The bus ride to Louisville was quiet. Most of the players slept. Barrett read from a textbook, and a few others simply stared out the window.
The only conversation flowed between Kip Jones and Brugos, who kept up a steady banter near the back of the bus throughout the three-hour ride. Jones, who had tied Scheffler’s gym shoes to the bus seat posts on the way to a practice the previous season while Scheffler was dozing, went for an encore performance. He took off the shoelace on Scheffler’s left street shoe and stuffed it in his own pocket.
Along with starting forward, Jones’ position on the team was chief instigator. It was a self-assigned role, and one he relished. More than anyone on the team, he possessed the quality Keady thinks so highly of, orneriness, although it could be argued he took it to an extreme. Once, after an especially satisfying adventure in tormenting a teammate, he offered a concise, grinning self-analysis: “I thrive on being a prick.”
He was a natural.
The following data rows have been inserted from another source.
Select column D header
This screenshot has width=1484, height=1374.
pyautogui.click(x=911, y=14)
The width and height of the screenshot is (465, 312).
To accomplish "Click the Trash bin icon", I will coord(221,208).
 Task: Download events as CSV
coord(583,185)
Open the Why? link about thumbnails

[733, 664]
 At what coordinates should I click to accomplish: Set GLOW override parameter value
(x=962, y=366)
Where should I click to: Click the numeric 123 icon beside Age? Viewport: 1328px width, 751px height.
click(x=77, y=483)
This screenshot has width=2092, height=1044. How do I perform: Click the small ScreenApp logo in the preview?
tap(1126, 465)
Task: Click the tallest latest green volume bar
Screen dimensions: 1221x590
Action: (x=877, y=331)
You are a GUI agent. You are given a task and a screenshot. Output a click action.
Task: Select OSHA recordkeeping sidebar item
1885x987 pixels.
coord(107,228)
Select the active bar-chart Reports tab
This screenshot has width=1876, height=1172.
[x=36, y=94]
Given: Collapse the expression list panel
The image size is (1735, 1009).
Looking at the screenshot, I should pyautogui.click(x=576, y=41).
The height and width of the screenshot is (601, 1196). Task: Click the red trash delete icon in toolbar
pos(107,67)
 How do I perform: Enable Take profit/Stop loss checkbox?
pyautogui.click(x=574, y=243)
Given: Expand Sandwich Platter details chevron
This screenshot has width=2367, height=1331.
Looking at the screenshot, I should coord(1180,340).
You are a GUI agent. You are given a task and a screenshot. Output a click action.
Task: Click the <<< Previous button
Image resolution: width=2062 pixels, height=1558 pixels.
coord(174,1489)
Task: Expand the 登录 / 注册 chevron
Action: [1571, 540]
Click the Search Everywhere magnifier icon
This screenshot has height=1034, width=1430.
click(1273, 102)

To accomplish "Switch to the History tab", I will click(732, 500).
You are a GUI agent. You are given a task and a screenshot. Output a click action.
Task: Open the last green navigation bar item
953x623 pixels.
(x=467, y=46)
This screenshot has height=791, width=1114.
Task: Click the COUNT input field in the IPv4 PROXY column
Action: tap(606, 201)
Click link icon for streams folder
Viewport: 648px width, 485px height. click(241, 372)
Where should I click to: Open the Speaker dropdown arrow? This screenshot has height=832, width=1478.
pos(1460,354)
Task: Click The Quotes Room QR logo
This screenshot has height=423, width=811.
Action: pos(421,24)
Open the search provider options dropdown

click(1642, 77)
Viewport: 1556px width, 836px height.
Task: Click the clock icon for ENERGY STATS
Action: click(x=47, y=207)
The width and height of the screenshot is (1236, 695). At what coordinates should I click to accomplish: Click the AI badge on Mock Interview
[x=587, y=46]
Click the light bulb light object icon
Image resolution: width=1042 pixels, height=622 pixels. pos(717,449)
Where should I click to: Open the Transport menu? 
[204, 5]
He had the sly grin of a cat that has just dined on fresh mouse, and he wore it often. Even as a kid, he had been the mischief maker who was constantly getting in trouble from grade school teachers for cutting up in the classroom.
Jones recalled one incident in grade school with particular pride. It was in art class, while everyone was finger painting. Jones asked the kid next to him if he could have some of his green paint. But when the kid began to shake the paint off his hand onto Jones’ hand, Jones pulled it away. The paint plopped onto the kid’s painting and ruined it. “I got in big trouble for that one,” he recalled, smiling.